The history of theology (Christian or otherwise) is the history of people desperately trying to fit the way things actually are into the way their holy books say they should be. (Think of the billions of words written in tens of thousands of books on religion "explaining" pain and suffering in the light of God's purported goodness.) So some people do what Mom [Edith Schaeffer] did: spend a lot of time making excuses for The-God-Of-The-Bible. Others contrive their theology to make it seem more enlightened than it is: Roman Catholic medieval dogma is rechristened as "Natural Law," Creationism is rebaptized as "Intelligent Design," Islam calls the oppression of women the "protection of women," and so forth.-Frank Schaeffer, Sex, Mom & God
There is another choice: To admit that the best of any religious tradition depends on the choices its adherents make on how to live despite what their holy books "say," not because of them. "But where would that leave me?" my former self would have asked. "I'd be adrift in an ocean of uncertainty." Yes, and perhaps that's the only honest place to be. Another name for uncertainty is humility. No one ever blew up a mosque, church, or abortion clinic after yelling, "I could be wrong."

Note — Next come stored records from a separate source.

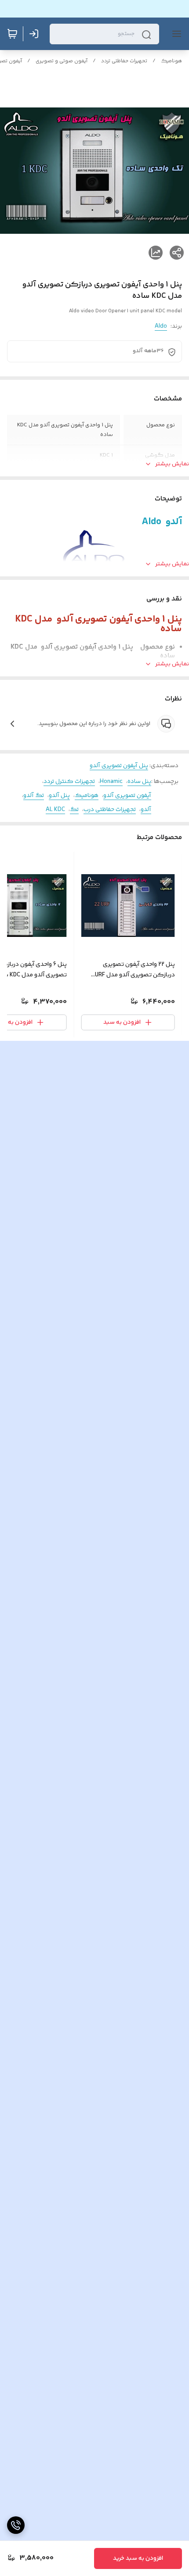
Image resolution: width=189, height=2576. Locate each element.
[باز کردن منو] (175, 34)
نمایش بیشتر (172, 464)
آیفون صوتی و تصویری (61, 61)
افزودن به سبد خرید (138, 2558)
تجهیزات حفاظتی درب (110, 810)
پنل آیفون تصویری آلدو (119, 766)
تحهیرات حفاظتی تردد (124, 61)
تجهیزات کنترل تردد (69, 781)
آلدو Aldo (162, 521)
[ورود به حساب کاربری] (36, 34)
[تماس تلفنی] (16, 2525)
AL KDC (55, 810)
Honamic (111, 781)
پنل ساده (139, 781)
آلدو (146, 810)
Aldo (161, 326)
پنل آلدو (59, 795)
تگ (74, 810)
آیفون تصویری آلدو (127, 795)
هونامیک (171, 61)
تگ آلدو (33, 795)
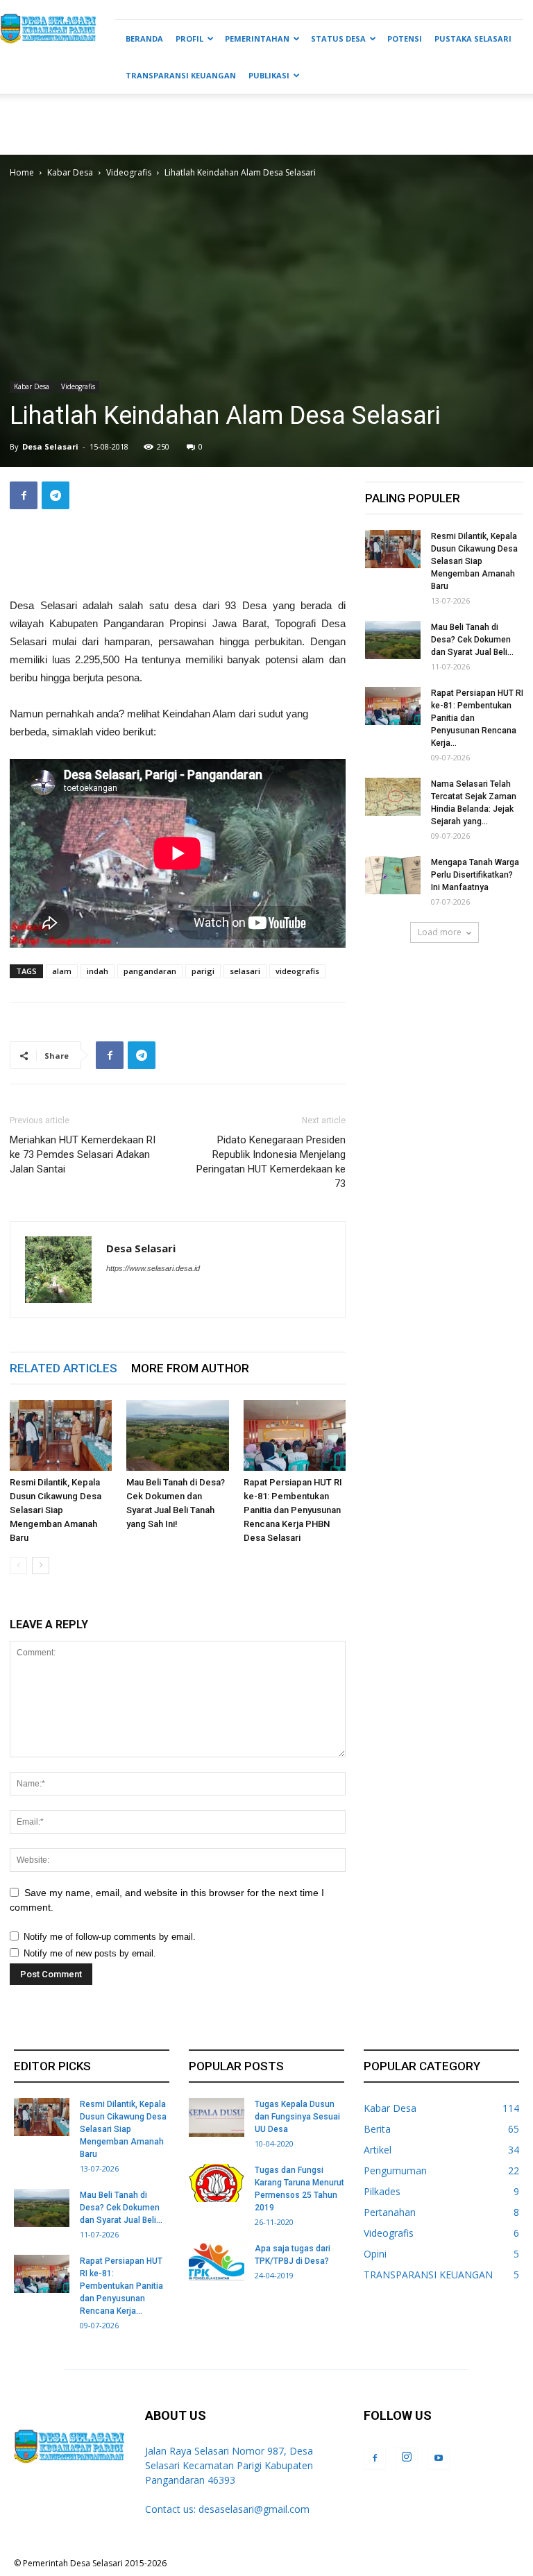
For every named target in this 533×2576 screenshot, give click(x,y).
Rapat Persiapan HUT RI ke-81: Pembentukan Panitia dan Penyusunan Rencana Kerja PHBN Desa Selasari (293, 1510)
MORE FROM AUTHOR (190, 1368)
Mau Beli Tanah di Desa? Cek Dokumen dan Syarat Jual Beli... (472, 639)
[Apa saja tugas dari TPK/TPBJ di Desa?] (216, 2261)
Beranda (144, 38)
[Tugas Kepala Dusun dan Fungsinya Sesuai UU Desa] (216, 2117)
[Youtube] (439, 2459)
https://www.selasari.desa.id (153, 1268)
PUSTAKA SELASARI (472, 38)
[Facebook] (375, 2459)
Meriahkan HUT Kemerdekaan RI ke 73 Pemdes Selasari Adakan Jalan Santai (82, 1154)
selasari (245, 971)
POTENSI (404, 38)
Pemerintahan (257, 38)
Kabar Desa (70, 172)
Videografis (128, 172)
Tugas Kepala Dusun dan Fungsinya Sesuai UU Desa (297, 2116)
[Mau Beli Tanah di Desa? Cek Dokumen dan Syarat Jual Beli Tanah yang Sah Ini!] (177, 1435)
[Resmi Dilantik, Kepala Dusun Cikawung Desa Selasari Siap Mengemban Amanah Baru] (61, 1435)
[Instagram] (407, 2458)
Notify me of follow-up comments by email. (110, 1936)
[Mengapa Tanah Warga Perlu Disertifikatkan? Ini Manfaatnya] (393, 875)
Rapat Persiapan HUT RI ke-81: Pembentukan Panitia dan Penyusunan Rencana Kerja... (121, 2286)
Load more (440, 932)
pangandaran (150, 971)
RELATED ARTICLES (63, 1368)
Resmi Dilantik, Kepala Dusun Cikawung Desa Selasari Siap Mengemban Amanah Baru (55, 1510)
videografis (297, 971)
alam (61, 971)
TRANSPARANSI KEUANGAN (181, 75)
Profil (189, 38)
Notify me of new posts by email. (90, 1953)
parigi (203, 971)
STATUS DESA (338, 38)
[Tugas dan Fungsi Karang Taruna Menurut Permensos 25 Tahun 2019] (216, 2183)
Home (22, 172)
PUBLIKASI (268, 75)
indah (97, 971)
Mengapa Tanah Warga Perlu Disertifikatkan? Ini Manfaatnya (475, 875)
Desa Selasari (50, 446)
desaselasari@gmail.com (254, 2509)
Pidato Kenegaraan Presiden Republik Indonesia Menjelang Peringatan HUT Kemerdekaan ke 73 (271, 1162)
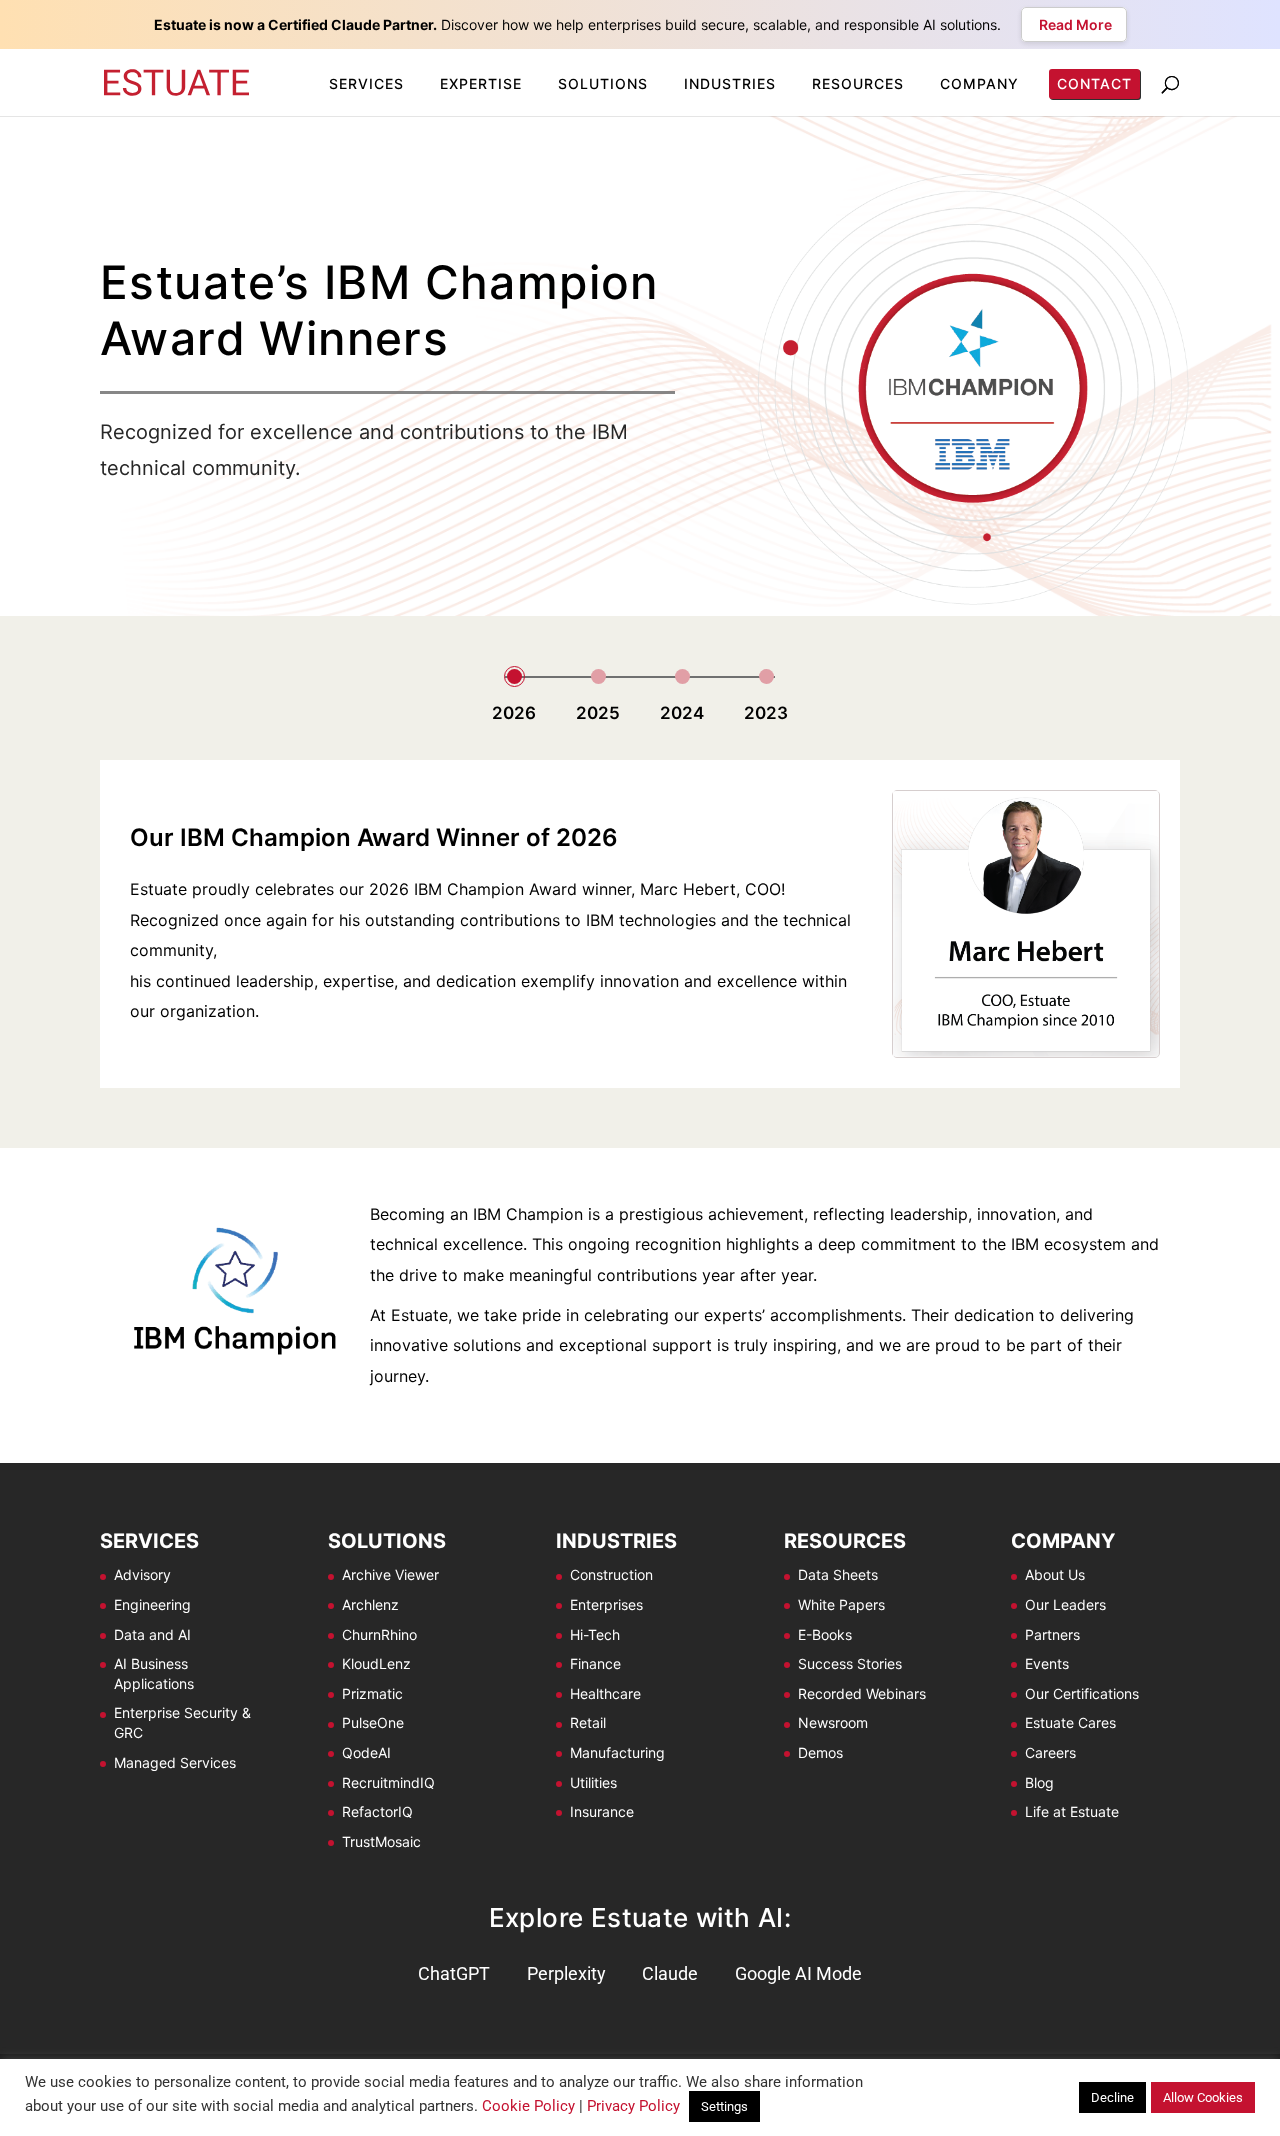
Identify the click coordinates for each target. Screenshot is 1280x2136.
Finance (595, 1663)
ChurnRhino (379, 1634)
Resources (858, 83)
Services (366, 83)
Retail (588, 1722)
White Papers (841, 1604)
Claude (670, 1973)
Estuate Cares (1070, 1722)
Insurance (602, 1811)
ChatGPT (454, 1973)
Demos (820, 1752)
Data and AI (152, 1634)
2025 (598, 713)
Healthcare (605, 1693)
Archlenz (370, 1604)
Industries (730, 83)
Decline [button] (1112, 2097)
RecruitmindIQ (388, 1782)
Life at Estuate (1072, 1811)
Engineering (152, 1604)
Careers (1050, 1752)
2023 (766, 713)
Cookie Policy (528, 2106)
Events (1047, 1663)
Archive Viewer (390, 1574)
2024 (682, 713)
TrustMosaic (381, 1841)
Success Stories (850, 1663)
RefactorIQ (377, 1811)
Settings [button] (724, 2106)
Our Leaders (1065, 1604)
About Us (1055, 1574)
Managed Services (175, 1762)
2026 (514, 713)
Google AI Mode (798, 1973)
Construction (611, 1574)
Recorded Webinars (862, 1693)
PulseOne (373, 1722)
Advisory (142, 1574)
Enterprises (606, 1604)
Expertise (481, 83)
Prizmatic (372, 1693)
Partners (1052, 1634)
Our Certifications (1082, 1693)
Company (979, 83)
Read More (1074, 24)
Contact (1094, 83)
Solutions (603, 83)
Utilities (593, 1782)
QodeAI (366, 1752)
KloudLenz (376, 1663)
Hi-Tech (595, 1634)
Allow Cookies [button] (1203, 2097)
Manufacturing (617, 1752)
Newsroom (833, 1722)
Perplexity (566, 1973)
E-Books (825, 1634)
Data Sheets (838, 1574)
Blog (1039, 1782)
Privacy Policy (633, 2106)
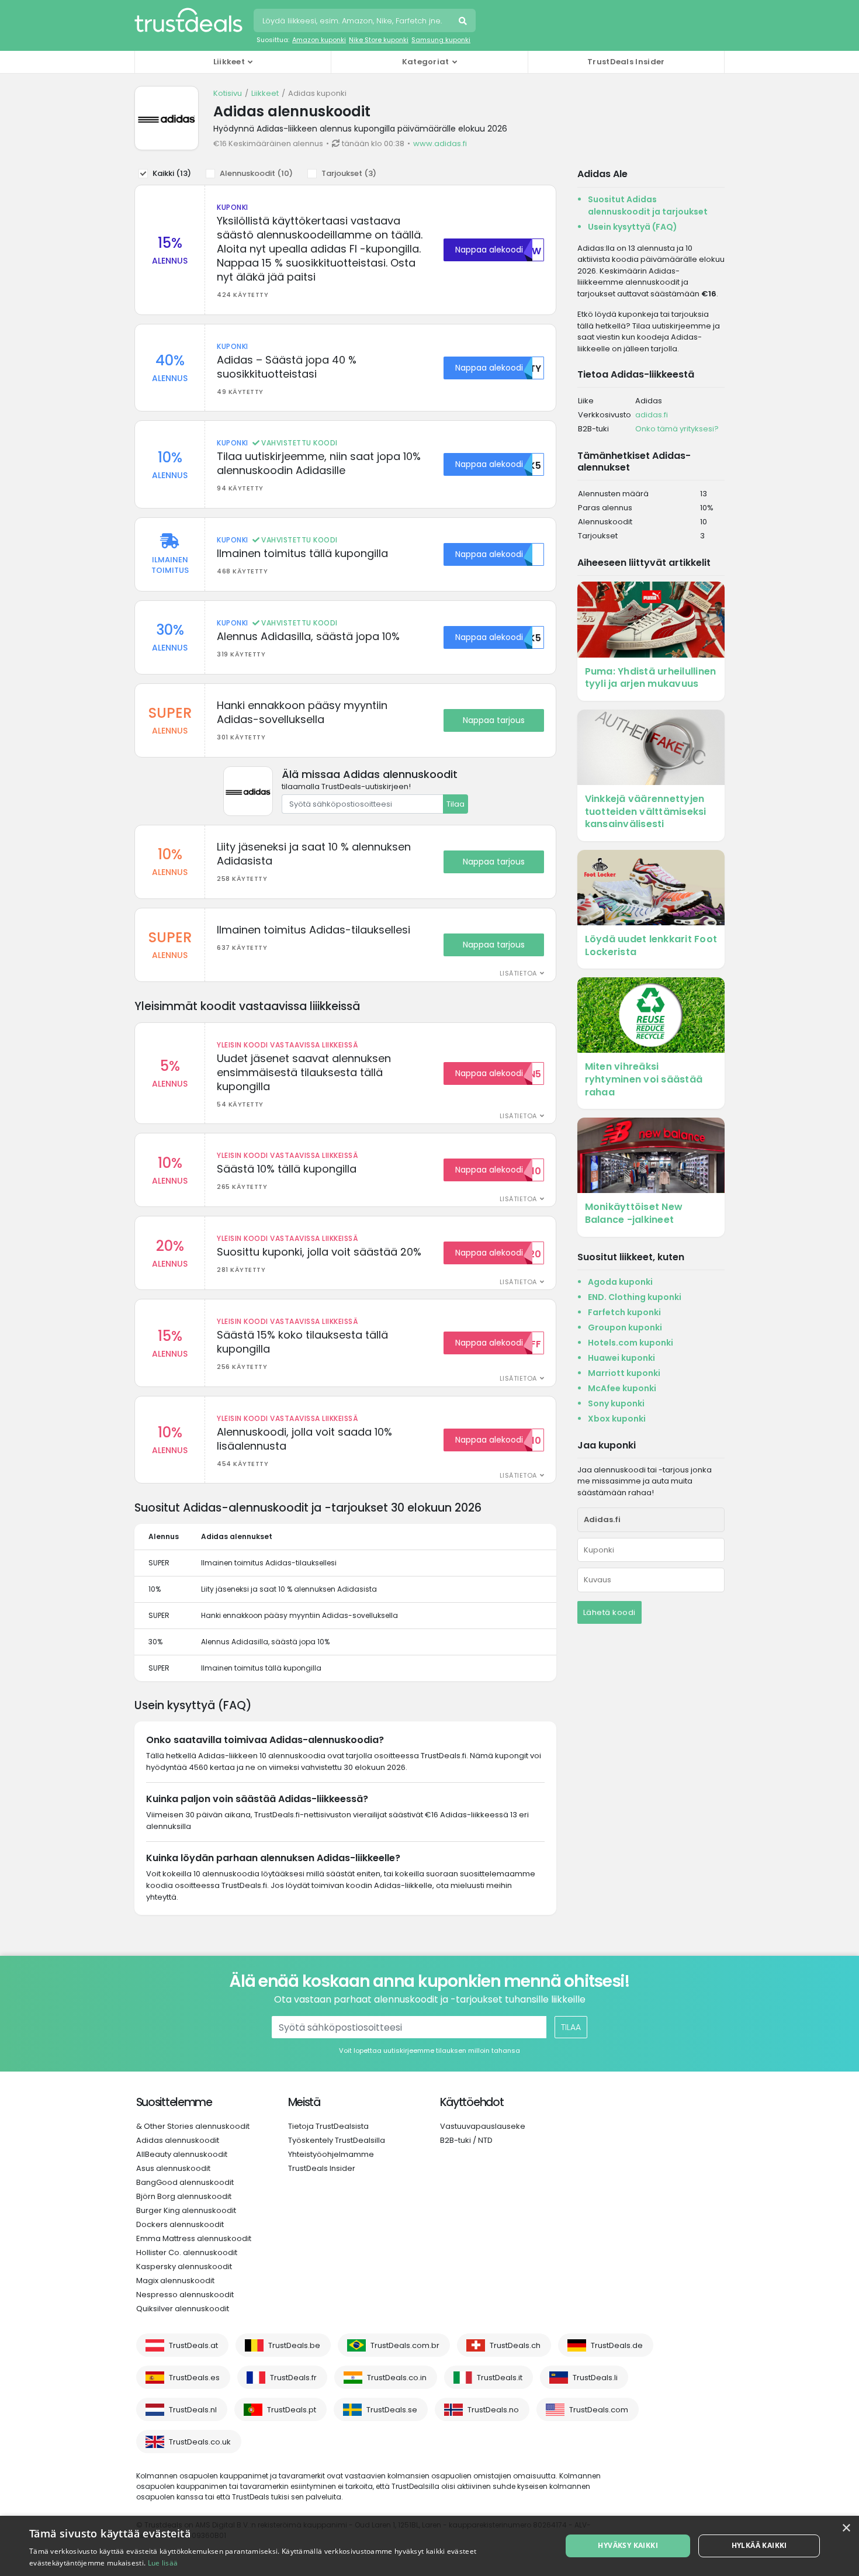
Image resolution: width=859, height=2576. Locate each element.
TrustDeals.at (193, 2345)
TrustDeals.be (294, 2345)
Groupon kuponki (625, 1327)
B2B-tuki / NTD (466, 2140)
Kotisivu (227, 93)
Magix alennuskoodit (175, 2280)
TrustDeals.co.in (397, 2377)
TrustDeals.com (598, 2409)
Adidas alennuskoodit (177, 2140)
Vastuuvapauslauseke (482, 2126)
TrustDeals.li (595, 2377)
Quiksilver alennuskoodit (182, 2308)
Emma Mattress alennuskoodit (193, 2238)
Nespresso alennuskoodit (185, 2294)
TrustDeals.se (391, 2409)
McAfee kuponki (622, 1388)
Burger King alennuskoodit (186, 2210)
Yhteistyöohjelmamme (331, 2154)
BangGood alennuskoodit (185, 2182)
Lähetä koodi (609, 1612)
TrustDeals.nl (193, 2409)
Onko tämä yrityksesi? (677, 428)
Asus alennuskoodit (173, 2168)
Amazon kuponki (319, 39)
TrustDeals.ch (515, 2345)
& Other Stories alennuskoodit (193, 2126)
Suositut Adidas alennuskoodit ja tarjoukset (648, 205)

At the very least, those of us who believe that the Bible is something more than just another book need to be willing to admit that we (and every other Christian who has ever lived) pick and choose which parts of the Bible to emphasize and which to downplay (or even ignore) when formulating our theology. And that, therefore, we could be wrong about a great many things even if we're right about the Bible's unique significance.